REPUBLIKA.CO.ID, JAKARTA -- Guru Besar Ilmu Politik Universitas Airlangga, Prof Ramlan Surbakti, berpendapat, pembahasan RUU Pilkada harus didahulukan. Menurutnya, RUU Pilkada sifatnya umum, sehingga akan memudahkan sinkronisasi dengan peraturan lainnya.
"UU Pilkada menjadi peraturan dasar karena kepala daerah dipilih secara politik melalui pemilihan umum sehingga ini penting dibahas terlebih dulu untuk sikronisasi dengan peraturan yang lain," katanya dalam seminar "Pembahasan RUU Pemda dan Pilkada, Bersamaan atau Berurutan?" di Hotel Atlet Century, Senayan, Jakarta, Rabu (30/5).

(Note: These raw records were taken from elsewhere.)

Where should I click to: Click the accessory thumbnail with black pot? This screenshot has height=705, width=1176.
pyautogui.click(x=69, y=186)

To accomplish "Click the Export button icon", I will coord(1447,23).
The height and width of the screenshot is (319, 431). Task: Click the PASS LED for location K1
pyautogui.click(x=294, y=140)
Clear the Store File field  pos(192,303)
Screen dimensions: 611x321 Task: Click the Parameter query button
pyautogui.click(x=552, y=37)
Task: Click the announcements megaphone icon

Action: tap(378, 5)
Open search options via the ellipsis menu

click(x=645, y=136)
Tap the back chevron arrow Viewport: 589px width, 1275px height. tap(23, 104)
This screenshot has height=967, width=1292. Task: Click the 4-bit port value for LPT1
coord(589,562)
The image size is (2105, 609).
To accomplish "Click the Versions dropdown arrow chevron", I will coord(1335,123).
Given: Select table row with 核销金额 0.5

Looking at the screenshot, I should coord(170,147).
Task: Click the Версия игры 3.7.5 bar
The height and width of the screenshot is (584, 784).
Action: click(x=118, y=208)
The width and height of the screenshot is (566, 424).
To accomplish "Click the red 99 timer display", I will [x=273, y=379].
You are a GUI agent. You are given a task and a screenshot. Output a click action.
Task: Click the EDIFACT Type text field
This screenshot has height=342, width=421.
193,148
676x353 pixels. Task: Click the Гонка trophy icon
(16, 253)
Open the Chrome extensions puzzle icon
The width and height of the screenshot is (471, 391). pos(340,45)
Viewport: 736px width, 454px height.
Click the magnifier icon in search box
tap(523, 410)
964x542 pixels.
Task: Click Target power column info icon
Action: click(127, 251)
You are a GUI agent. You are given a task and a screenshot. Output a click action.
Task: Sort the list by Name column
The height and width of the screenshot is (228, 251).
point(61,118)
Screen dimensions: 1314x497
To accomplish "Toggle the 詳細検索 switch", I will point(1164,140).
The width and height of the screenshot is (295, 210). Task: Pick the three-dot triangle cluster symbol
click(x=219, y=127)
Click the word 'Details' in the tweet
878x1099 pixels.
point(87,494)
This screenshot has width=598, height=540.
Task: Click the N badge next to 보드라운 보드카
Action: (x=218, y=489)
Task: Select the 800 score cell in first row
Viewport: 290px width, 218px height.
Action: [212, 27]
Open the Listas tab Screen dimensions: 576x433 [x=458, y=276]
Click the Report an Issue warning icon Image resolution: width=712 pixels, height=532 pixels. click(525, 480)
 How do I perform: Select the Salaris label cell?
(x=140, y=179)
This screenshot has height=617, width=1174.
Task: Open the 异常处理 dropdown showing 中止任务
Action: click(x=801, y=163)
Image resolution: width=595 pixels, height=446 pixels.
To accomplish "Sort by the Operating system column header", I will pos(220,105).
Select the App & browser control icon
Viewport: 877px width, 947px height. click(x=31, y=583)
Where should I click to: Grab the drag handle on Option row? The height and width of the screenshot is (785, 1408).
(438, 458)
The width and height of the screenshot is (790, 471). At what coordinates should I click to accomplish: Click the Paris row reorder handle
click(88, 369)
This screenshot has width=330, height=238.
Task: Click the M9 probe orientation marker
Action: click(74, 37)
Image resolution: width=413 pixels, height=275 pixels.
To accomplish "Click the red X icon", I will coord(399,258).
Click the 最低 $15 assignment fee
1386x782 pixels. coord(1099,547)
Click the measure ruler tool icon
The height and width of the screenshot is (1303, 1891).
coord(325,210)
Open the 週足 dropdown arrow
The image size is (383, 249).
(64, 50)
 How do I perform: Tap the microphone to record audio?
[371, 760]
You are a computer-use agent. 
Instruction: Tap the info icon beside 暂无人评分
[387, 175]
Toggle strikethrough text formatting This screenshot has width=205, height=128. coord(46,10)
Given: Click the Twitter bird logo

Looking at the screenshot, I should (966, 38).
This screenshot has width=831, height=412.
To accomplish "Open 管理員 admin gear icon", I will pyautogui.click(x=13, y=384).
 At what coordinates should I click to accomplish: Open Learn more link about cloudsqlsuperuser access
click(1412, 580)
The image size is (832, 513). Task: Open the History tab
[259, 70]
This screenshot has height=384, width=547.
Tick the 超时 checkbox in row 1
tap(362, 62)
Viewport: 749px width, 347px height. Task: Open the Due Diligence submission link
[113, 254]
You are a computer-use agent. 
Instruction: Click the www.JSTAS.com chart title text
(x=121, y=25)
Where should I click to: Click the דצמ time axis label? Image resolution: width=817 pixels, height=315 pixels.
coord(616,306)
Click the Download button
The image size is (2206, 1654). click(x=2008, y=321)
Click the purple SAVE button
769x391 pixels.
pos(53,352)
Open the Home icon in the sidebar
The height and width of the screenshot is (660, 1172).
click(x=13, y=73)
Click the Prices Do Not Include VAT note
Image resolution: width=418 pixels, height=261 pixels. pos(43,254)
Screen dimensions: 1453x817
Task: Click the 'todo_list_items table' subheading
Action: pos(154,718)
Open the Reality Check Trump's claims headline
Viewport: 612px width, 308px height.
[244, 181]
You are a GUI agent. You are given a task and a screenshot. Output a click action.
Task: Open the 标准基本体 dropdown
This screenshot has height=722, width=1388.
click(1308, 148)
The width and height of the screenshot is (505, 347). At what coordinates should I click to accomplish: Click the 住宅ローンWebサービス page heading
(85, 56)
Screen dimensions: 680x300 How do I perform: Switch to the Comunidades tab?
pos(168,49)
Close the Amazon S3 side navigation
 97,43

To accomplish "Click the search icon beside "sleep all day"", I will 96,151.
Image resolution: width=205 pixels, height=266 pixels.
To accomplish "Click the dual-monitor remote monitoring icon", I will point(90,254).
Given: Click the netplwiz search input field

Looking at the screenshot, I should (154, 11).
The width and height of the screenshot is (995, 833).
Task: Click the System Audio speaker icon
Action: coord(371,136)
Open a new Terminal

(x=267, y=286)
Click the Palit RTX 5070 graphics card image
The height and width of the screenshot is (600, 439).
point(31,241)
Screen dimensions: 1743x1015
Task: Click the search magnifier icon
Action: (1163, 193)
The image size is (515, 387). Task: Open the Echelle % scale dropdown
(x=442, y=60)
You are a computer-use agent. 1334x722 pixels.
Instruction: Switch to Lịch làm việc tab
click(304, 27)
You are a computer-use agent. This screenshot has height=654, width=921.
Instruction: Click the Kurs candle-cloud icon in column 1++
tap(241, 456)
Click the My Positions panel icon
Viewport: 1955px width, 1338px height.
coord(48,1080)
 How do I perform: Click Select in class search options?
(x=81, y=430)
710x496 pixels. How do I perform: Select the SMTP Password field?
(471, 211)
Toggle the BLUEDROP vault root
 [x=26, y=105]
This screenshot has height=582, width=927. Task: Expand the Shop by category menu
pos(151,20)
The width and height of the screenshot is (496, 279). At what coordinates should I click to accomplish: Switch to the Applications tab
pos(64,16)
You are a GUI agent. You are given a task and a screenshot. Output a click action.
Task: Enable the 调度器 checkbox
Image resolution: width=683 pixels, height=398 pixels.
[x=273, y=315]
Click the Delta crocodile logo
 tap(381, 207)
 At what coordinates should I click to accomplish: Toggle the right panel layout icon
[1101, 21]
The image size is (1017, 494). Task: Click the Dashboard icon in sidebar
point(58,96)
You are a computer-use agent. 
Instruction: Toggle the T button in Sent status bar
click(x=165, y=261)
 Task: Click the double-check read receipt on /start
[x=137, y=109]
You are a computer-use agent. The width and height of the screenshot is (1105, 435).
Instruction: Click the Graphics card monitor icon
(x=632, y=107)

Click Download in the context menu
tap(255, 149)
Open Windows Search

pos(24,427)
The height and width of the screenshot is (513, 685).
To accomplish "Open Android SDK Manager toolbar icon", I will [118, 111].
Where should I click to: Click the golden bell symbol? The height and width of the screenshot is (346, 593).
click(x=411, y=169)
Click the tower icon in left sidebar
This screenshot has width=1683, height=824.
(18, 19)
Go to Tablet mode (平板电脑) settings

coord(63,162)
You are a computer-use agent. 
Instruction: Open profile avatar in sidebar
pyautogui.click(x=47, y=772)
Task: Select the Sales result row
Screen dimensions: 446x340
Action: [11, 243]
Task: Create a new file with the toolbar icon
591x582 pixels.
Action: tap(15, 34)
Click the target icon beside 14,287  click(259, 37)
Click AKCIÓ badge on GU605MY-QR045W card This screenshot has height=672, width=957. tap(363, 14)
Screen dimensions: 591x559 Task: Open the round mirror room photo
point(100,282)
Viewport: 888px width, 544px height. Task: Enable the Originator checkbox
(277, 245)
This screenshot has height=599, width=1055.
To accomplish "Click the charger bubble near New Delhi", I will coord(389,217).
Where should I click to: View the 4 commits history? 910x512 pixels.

Hal tersebut ia sampaikan untuk menanggapi agenda pembahasan tiga RUU oleh DPR, yakni RUU Pemda, RUU Pilkada dan RUU Desa yang diajukan pemerintah setelah disahkannya revisi atas UU Nomor 10 Tahun 2008 tentang Pemilu Anggota DPR, DPD, DPRD Provinsi, DPRD Kabupaten/Kota.
Menurut dia, masalah mekanisme pencalonan kepala daerah dan wakil kepala daerah juga mendesak untuk direvisi karena selama ini telah timbul persoalan menyangkut kepemimpinan daerah tersebut yang menimbulkan pemerintahan tidak stabil.
"Hal itu terjadi karena hubungan tidak harmonis antara kepala daerah dan wakilnya yang memang hanya menikmati masa bulan madu sekitar tiga bulan, setelah itu muncul perselisihan terus-menerus," katanya. Maksud Ramlan soal "masa bulan madu" adalah waktu pengenalan untuk menyamakan visi dan misi antara calon kepala daerah dan calon wakil kepala daerah.
Oleh karena itu, jika dilakukan secara paralel yakni RUU Pilkada dibahas terlebih dulu akan menjadi dasar untuk membahas RUU Pemda yang digunakan untuk mengatur pemerintahan dari pemimpin yang terpilih melalui pilkada, selanjutnya RUU Desa hanya tinggal menyesuaikan dengan UU Pemda.
"Pembahasan secara paralel merupakan langkah yang efektif dan efisien sehingga kebijakan dari ketiga UU tersebut bisa segera diimplementasikan kepada publik," katanya.